In [2]:
import os, cv2, csv, numpy as np
from glob import glob

RAW_DIR   = "/workspaces/fruit-detector-pricer/ProyectoFinal/Dataset_Filtrado"
MASK_DIR  = "/workspaces/fruit-detector-pricer/ProyectoFinal/Morfologia/masks_clean"
OUT_RGB   = "/workspaces/fruit-detector-pricer/ProyectoFinal/recorte/crops"
OUT_GRAY  = "/workspaces/fruit-detector-pricer/ProyectoFinal/recorte/crops_gray"
os.makedirs(OUT_RGB, exist_ok=True); os.makedirs(OUT_GRAY, exist_ok=True)

# util: busca la imagen original con el mismo nombre base (cualquier extensión)
def find_raw_path(split, clase, stem):
    folder = os.path.join(RAW_DIR, split, clase)
    for ext in (".jpg",".jpeg",".png",".JPG",".PNG",".JPEG"):
        p = os.path.join(folder, stem + ext)
        if os.path.exists(p): return p
    return None

kernel = cv2.getStructuringElement(cv2.MORPH_RECT, (3,3))

meta_path = "/workspaces/fruit-detector-pricer/ProyectoFinal/recorte/results"; os.makedirs(meta_path, exist_ok=True)
csv_path  = os.path.join(meta_path, "crop_meta.csv")
if not os.path.exists(csv_path):
    with open(csv_path, "w", newline="") as f:
        csv.writer(f).writerow(["split","clase","img_id","x","y","w","h","added_margin","final_size"])

total_ok = 0
for split in ("train","test"):
    # todas las máscaras limpias (cualquier extensión)
    masks = []
    for ext in ("*.png","*.jpg","*.jpeg","*.PNG","*.JPG","*.JPEG"):
        masks += glob(os.path.join(MASK_DIR, split, "**", ext), recursive=True)

    for mpath in masks:
        clase = os.path.basename(os.path.dirname(mpath))
        stem  = os.path.splitext(os.path.basename(mpath))[0]  # ej "IMG_001"
        imgp  = find_raw_path(split, clase, stem)
        if imgp is None: 
            continue

        # leer máscara (gris) y asegurar binaria fruta=255
        m = cv2.imread(mpath, cv2.IMREAD_GRAYSCALE)
        if m is None: 
            continue
        m = (m > 0).astype(np.uint8) * 255

        # Si tu limpieza no garantiza 1 componente, quédate con la mayor
        num, labels, stats, _ = cv2.connectedComponentsWithStats(m, 8)
        if num > 1:
            largest = 1 + np.argmax(stats[1:, cv2.CC_STAT_AREA])
            m = np.where(labels == largest, 255, 0).astype("uint8")

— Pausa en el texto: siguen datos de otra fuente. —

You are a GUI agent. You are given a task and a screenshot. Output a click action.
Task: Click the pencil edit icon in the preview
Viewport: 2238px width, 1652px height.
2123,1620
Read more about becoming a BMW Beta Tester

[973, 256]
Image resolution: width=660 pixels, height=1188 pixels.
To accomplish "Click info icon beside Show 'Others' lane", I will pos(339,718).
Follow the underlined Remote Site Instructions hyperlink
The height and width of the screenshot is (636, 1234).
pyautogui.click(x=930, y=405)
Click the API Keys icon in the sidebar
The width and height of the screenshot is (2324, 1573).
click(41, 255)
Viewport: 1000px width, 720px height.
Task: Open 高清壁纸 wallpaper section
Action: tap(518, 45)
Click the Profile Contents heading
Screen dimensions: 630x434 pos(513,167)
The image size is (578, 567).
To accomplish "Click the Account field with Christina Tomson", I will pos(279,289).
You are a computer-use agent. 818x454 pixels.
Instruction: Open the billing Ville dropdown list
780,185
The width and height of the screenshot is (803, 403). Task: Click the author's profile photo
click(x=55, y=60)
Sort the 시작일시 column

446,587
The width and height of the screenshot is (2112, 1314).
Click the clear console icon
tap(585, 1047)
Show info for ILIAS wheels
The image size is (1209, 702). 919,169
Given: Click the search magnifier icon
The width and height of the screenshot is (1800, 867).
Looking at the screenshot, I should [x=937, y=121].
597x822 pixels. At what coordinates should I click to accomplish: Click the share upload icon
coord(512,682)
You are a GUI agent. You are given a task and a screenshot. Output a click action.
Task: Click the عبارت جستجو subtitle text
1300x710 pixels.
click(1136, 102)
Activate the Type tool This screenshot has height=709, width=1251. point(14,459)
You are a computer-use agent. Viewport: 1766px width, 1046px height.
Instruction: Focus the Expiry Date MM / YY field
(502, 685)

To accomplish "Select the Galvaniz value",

        ys, xs = np.where(m == 255)
        if ys.size == 0:
            continue
        y0, y1 = ys.min(), ys.max() + 1
        x0, x1 = xs.min(), xs.max() + 1

        # margen opcional (evita cortar la fruta al ras)
        margin = 4
        y0 = max(0, y0 - margin); x0 = max(0, x0 - margin)
        y1 = min(m.shape[0], y1 + margin); x1 = min(m.shape[1], x1 + margin)

        # recortar imagen original y máscara
        img = cv2.imread(imgp, cv2.IMREAD_COLOR)
        crop_img = img[y0:y1, x0:x1].copy()
        crop_m   = m[y0:y1, x0:x1]

        # aplicar máscara → fondo blanco
        bg_white = np.full_like(crop_img, 255)
        crop_img = np.where(crop_m[...,None]==0, bg_white, crop_img)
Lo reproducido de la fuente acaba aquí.